Except 300 years ago, the Sanderson sisters were hanged in Salem for practicing witchcraft, and they actually deserved it. Winifred (Bette Midler), Sarah (Sarah Jessica Parker), and Mary (Kathy Najimy) are a trio of old hags who kidnapped a little girl to suck the youth right out of her, and then turned her would-be hero older brother into a cat for daring to interrupt. And that’s just the stuff we know about. They were soon dangling from the gallows.

Alternate A: If you count the Sandersons, and we definitely do, Salem’s dead witch count is actually 3. And the townsfolk are definitely aware of their legend, even 3 centuries later. And it turns out those witches were never very far off: a group of kids including new-to-town Max (Omri Katz), his kid sister Dani (Thora Birch), and the girl he’s crushing on who’s “really into witches” Allison (Vinessa Shaw), accidentally call them back when a virgin lights a black flame candle (so don’t say I didn’t warn you). Anyway, the witches immediately want to eat Dani and it takes an immortal talking cat to offer up pro tips for defeating witches.

For some reason this movie has achieved cult Halloween status, and as one of the few films in the genre that isn’t horrifying, it makes for nice, family-friendly fare. I say this like I can’t understand the appeal when in fact as a kid, I loved it too. One year my cousin and I made our own Sanderson Sister costumes (and yeah, it’s problematic that there were only two of us, but since we both probably imagined ourselves to be the ‘sexy one’, it hardly mattered) and we were really proud to wear them, up until some well-meaning lady complimented my cousin’s teeth…who was not wearing prosthetics. It is hands-down the worst thing that ever happened to me on Halloween and I once had the candy ripped from my little hands by teenage bullies. And technically it didn’t even happen to me! But anyway, up to that point we were really smug and self-satisfied young witches with probably embarrassing handmade costumes.

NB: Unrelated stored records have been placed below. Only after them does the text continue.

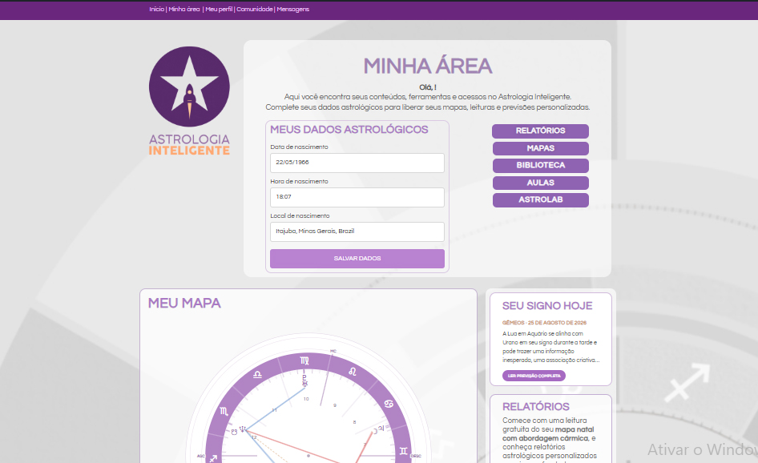The height and width of the screenshot is (463, 758).
Task: Select the Astrolab button
Action: (541, 199)
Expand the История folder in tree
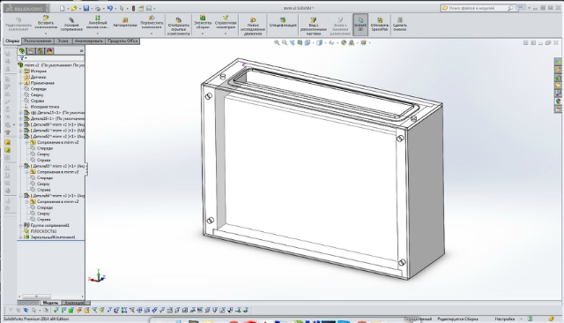The image size is (564, 323). (x=20, y=71)
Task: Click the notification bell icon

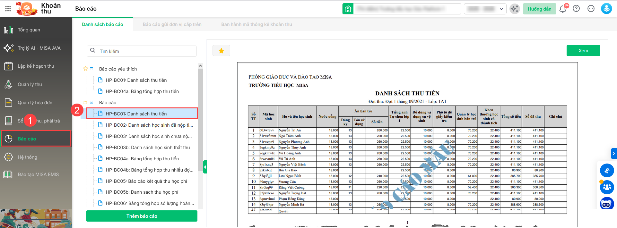Action: tap(563, 9)
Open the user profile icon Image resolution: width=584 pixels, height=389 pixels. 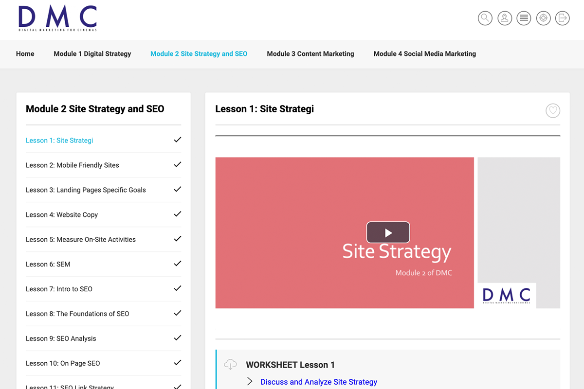click(505, 18)
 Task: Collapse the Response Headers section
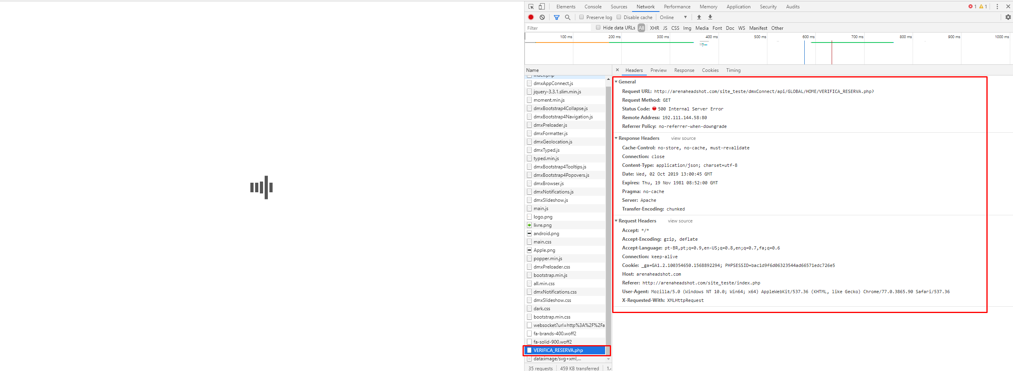tap(616, 138)
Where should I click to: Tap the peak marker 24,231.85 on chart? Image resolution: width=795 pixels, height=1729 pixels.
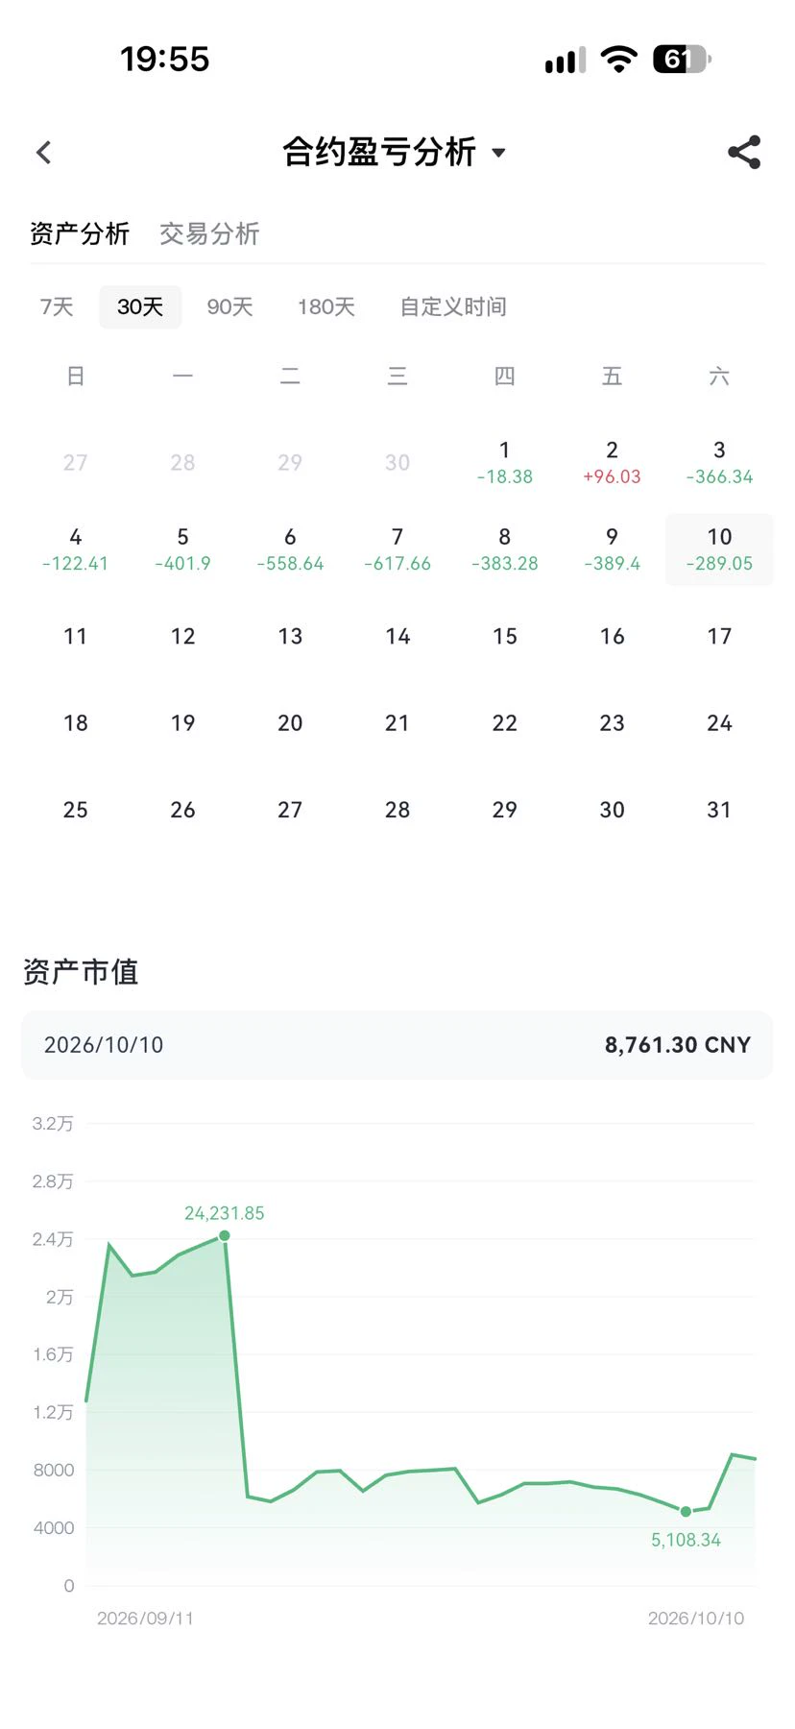[225, 1235]
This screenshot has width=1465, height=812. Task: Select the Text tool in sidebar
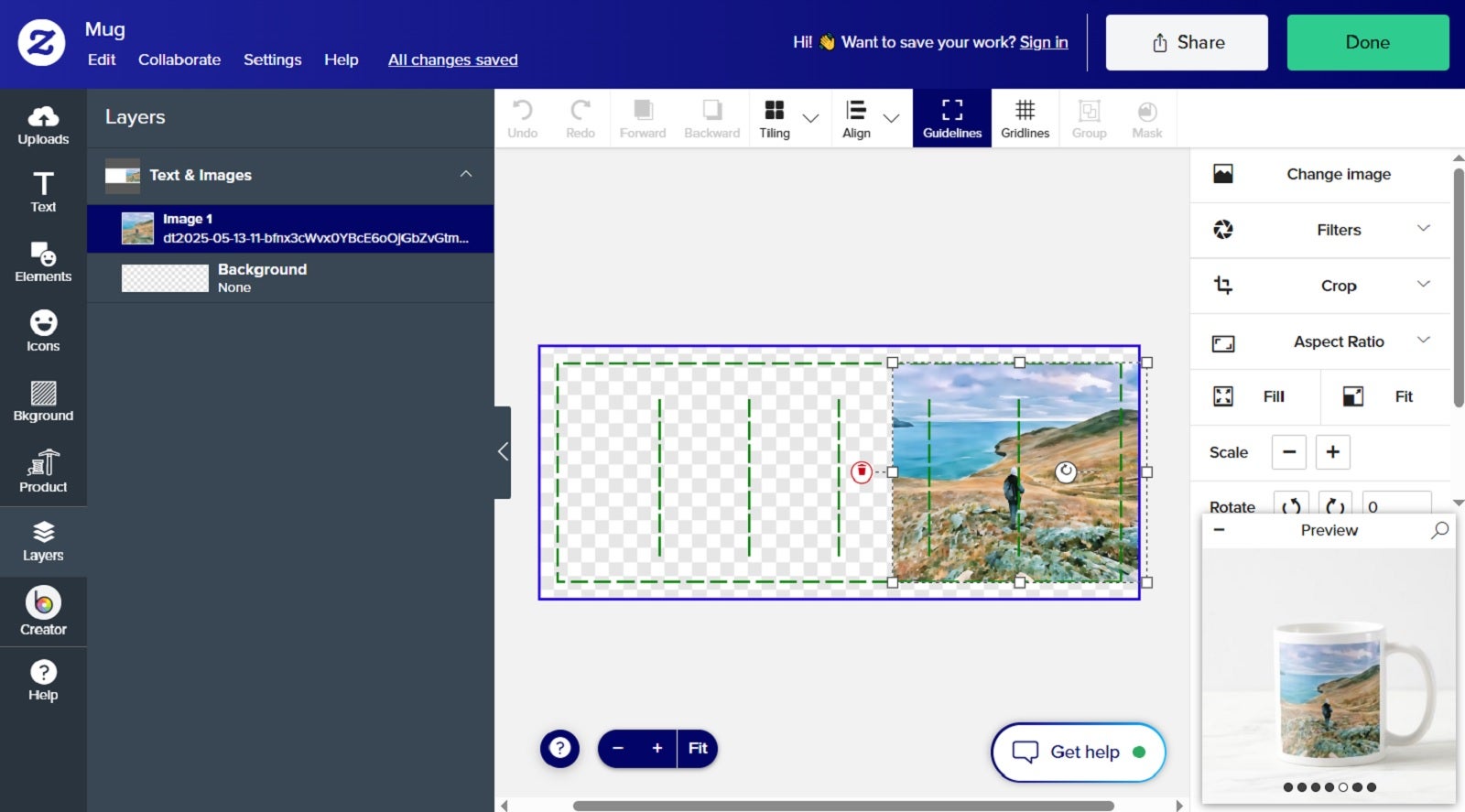tap(43, 192)
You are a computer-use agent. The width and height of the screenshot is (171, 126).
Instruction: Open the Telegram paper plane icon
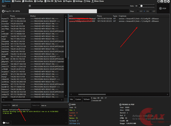(x=169, y=1)
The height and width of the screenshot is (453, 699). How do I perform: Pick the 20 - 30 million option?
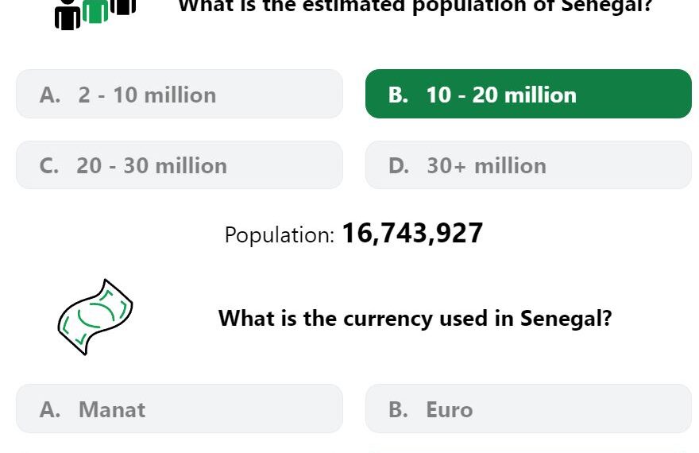[x=180, y=165]
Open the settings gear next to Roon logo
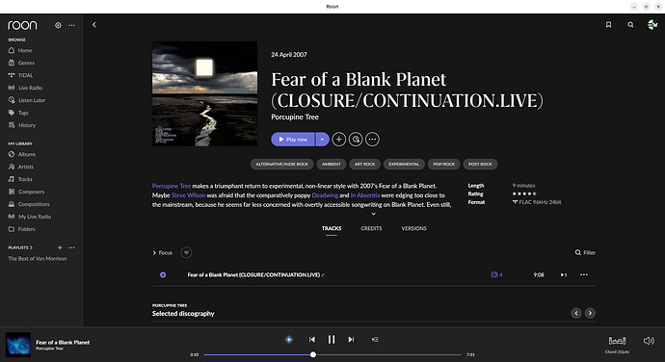665x362 pixels. [58, 25]
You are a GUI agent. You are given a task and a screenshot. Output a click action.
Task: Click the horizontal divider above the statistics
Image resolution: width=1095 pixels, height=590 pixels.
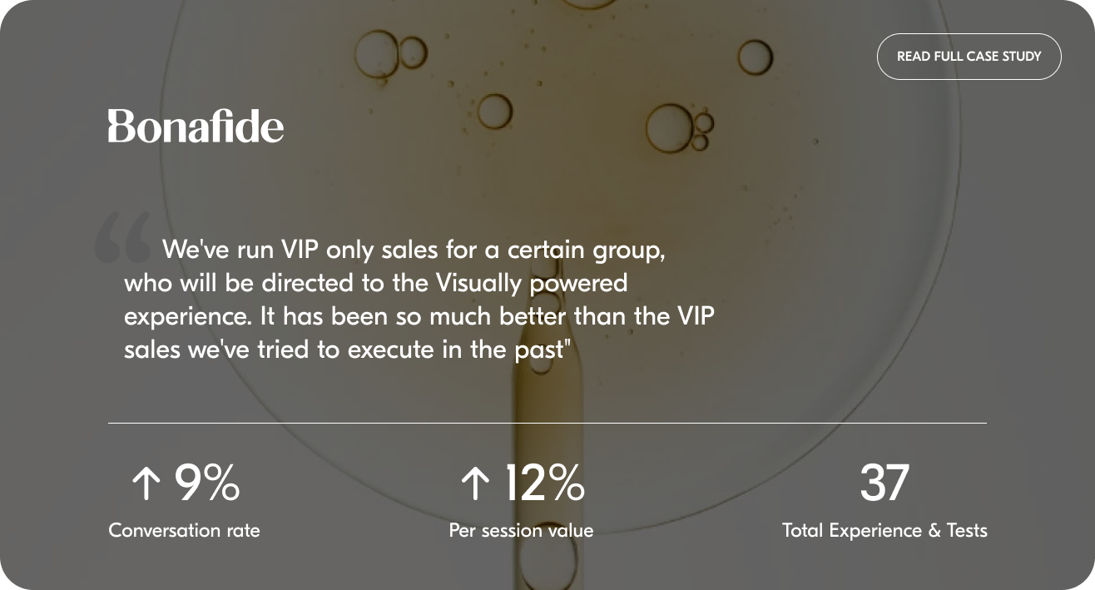(x=548, y=423)
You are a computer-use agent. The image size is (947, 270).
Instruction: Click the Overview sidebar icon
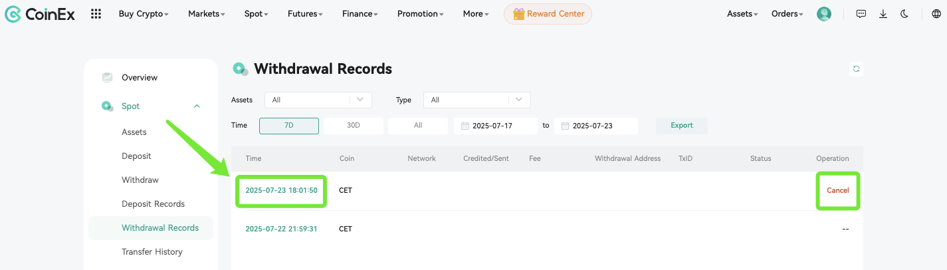tap(107, 78)
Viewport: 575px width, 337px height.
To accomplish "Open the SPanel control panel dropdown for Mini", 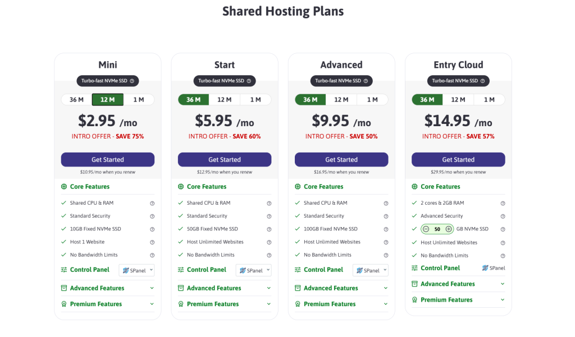I will point(136,270).
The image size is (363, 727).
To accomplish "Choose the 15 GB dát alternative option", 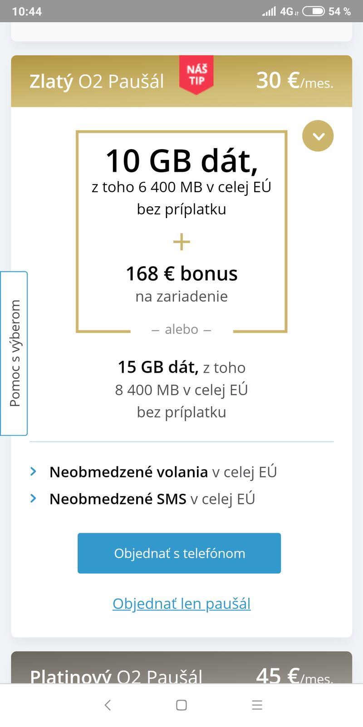I will pyautogui.click(x=182, y=389).
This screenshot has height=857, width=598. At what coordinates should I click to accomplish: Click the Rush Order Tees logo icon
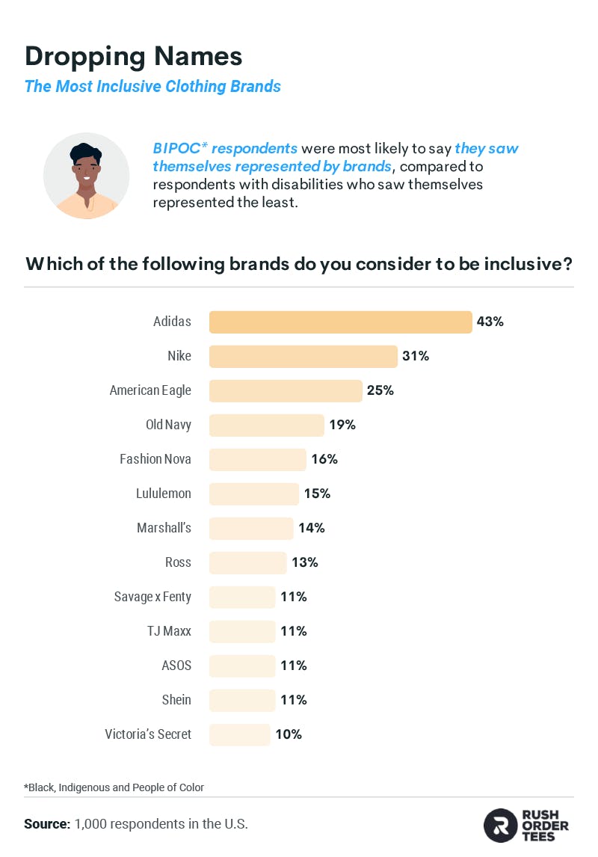(499, 826)
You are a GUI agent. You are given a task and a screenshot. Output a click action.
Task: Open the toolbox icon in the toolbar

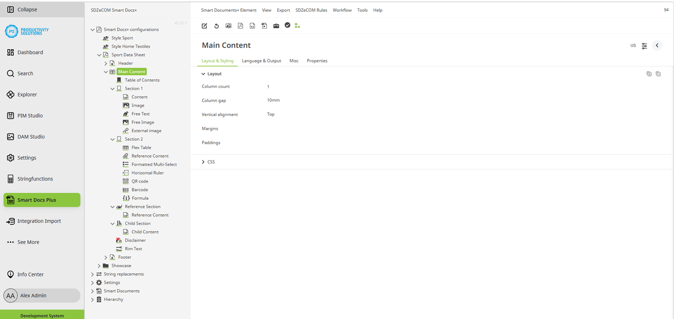pyautogui.click(x=275, y=25)
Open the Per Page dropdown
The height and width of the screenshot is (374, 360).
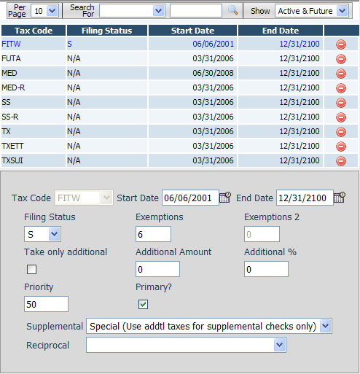45,11
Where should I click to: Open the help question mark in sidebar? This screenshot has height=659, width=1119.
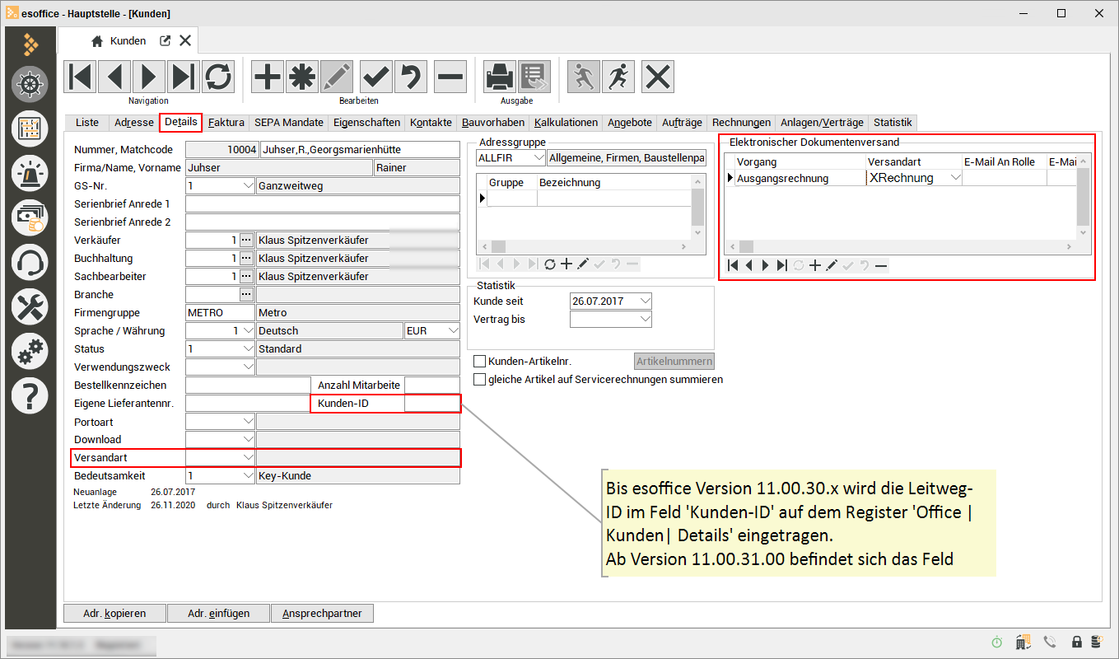coord(30,397)
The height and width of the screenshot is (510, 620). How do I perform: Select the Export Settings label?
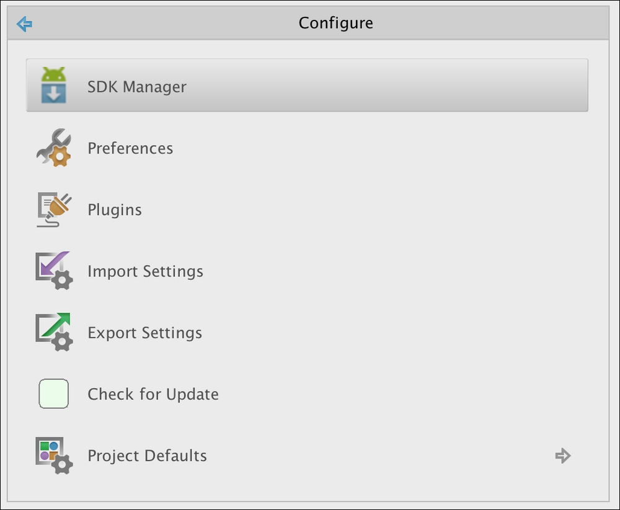[x=144, y=333]
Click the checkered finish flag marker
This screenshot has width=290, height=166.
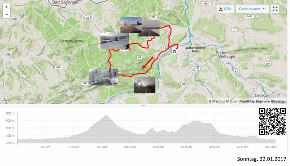coord(174,51)
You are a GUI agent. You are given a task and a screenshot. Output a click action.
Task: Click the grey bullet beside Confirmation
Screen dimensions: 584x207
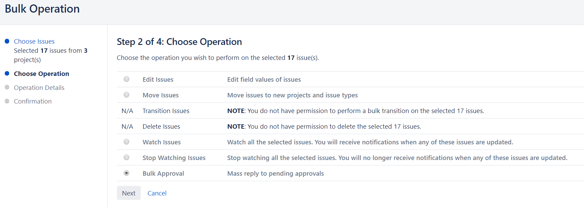(7, 101)
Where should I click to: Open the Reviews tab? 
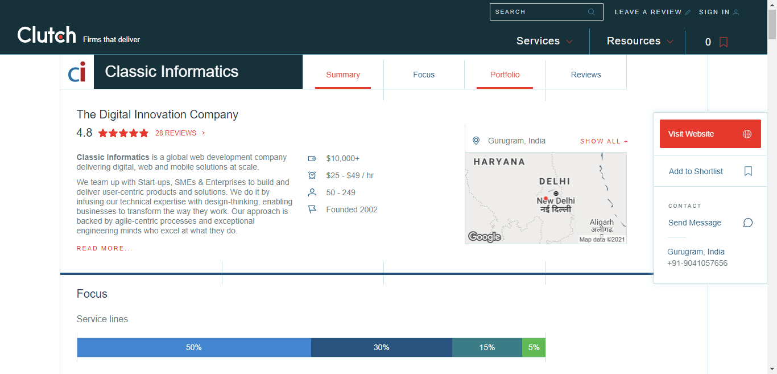(586, 75)
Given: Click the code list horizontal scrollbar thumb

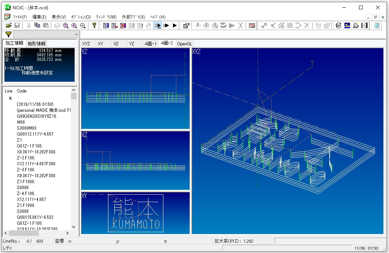Looking at the screenshot, I should [x=24, y=233].
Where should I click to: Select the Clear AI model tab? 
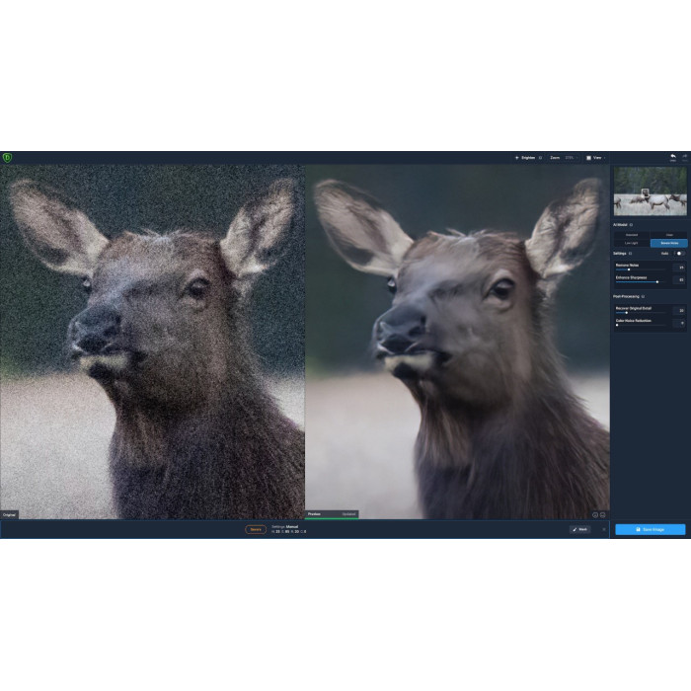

Anyway, Disney World makes great use of Halloween time to break the Sanderson Sisters out of the vault. Not normally seen in the parks, they host the Villain Spectacular at Mickey’s Not So Scary Halloween Party (other rarely-seen characters that also make an appearance for Halloween: Jack & Sally, Elvis Stitch, Cruella De Vil and more). We Assholes are actually headed for Disney on Saturday and November 2nd just happens to be the magical day when the parks erase Halloween and embrace Christmas, and yes, we’re going to Mickey’s Very Merry Christmas Party and Sandy Claws only knows who we’ll meet there.

Fun Facts about Hocus Pocus:

  1. Brother and sister Garry and Penny Marshall play husband and wife in the film. The dog held by Garry actually belongs to Kathy Najimy.
  2. The animatronic cat was used again on Sabrina The Teenage Witch.
  3. Rosie O’Donnell turned down the role of Mary. Jennifer Lopez auditioned for Sarah. Leonardo DiCaprio turned down the role of Max and did What’s Eating Gilbert Grape instead.
  4. Doug Jones, as in Shape of Water Doug Jones, appears in this film as a zombie (see below).
  5. This movie came out in July of 1993 so that it would not compete with Disney’s other Halloween offering that year, The Nightmare Before Christmas, which got the coveted October slot.
  6. Real moths came out of Doug Jones’ mouth. Sarah Jessica Parker ate a real spider.
  7. While researching her family history for the show Who Do You Think You Are?, Sarah Jessica Parker discovered that her 10th great-grandmother, Esther Elwell, was arrested in Salem in the late 1600s for committing “sundry acts of witchcraft” and choking a neighbour to death. Esther’s case never went to court; she escaped with her life and the accusation ended the Salem Witch Trials.